Soyuz TMA-16 was docked to the ISS at the aft port of the Zvezda module. On January 21, 2010, cosmonaut Suraev and Expedition 22 Commander Jeffrey Williams relocated the spacecraft to the zenith-facing port of the Poisk module. The Soyuz TMA-16 spacecraft undocked from the aft end of the Zvezda service module at 5:03 a.m. EST and backed away to a distance of about 100 feet from the space station. Undocking occurred as the station flew about 213 miles high off the southwest coast of Africa. Re-docking occurred at 5:24 a.m. EST after Suraev fired the Soyuz maneuvering thrusters to fly halfway around the orbiting space station and line up with the Poisk module.

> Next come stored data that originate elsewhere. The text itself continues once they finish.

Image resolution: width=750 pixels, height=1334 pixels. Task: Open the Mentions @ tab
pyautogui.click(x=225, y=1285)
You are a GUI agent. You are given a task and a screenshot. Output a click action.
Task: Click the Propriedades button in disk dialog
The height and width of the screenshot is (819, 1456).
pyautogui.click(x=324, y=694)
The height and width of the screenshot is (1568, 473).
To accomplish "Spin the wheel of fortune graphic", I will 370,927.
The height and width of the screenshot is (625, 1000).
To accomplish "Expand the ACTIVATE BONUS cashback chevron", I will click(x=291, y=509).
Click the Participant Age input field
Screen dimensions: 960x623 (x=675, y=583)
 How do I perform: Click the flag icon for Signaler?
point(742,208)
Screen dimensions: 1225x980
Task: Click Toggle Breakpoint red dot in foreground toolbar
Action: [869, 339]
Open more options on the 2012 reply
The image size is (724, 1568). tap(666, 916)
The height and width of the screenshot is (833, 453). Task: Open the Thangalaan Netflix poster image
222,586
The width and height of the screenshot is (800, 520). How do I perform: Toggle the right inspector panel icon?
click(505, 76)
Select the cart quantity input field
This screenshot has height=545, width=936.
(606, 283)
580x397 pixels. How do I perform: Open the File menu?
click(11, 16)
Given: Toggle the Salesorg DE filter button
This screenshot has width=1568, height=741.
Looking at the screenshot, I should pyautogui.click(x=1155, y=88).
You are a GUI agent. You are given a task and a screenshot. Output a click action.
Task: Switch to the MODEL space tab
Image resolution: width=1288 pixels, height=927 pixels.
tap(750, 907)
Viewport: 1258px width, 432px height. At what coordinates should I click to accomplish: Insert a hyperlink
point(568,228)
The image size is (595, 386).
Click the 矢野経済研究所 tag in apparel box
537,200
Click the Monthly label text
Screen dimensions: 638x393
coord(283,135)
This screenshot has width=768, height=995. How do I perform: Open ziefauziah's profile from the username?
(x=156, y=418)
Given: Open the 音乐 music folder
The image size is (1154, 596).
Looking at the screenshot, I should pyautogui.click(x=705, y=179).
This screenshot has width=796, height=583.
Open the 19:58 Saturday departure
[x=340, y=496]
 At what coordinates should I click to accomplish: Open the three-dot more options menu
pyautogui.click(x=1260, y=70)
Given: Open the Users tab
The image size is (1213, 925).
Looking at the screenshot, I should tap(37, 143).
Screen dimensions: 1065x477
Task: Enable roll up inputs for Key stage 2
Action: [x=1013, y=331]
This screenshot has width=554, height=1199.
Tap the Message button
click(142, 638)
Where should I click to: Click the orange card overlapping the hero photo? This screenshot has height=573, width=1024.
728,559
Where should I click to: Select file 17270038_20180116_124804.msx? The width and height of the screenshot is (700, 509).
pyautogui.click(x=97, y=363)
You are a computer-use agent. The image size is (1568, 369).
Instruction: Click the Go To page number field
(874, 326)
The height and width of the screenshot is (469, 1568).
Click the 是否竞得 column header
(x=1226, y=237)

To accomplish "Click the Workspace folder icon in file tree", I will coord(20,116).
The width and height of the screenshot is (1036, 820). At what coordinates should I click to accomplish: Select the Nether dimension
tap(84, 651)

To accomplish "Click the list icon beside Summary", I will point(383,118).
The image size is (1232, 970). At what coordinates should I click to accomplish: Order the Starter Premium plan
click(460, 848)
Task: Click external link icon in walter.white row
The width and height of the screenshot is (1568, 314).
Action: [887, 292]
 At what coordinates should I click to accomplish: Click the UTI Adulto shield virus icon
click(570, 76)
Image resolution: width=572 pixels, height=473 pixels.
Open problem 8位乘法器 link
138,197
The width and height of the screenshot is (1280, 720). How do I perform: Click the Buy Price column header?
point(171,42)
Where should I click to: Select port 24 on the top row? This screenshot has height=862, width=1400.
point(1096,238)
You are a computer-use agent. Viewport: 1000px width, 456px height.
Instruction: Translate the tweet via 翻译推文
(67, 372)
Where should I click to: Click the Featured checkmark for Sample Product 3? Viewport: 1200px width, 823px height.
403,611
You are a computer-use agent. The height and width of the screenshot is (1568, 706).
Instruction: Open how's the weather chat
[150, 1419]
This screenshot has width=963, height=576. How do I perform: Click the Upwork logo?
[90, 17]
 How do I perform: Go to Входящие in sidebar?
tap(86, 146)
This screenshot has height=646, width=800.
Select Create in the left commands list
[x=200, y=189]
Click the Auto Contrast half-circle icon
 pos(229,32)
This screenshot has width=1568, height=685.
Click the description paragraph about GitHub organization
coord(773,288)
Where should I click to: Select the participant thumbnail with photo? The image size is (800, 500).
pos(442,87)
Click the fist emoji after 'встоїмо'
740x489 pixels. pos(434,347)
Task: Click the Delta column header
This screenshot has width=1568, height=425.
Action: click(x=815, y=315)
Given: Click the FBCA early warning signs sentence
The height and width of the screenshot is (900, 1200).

Spaceflight participant Guy Laliberté landed aboard Soyuz TMA-14 after approximately 12 days in space while Surayev and Williams landed aboard TMA-16 in Kazakhstan on March 18, 2010.

== Space tourism status ==

Soyuz TMA-16 was the final flight of a space tourist to the International Space Station for more than a decade. With the imminent retirement of the Space Shuttle and the expansion of the station to six crew members, all Soyuz crew positions for the foreseeable future were to be occupied by Expedition crew until another crewed spacecraft such as Dragon 2 or Starliner was available to service the International Space Station.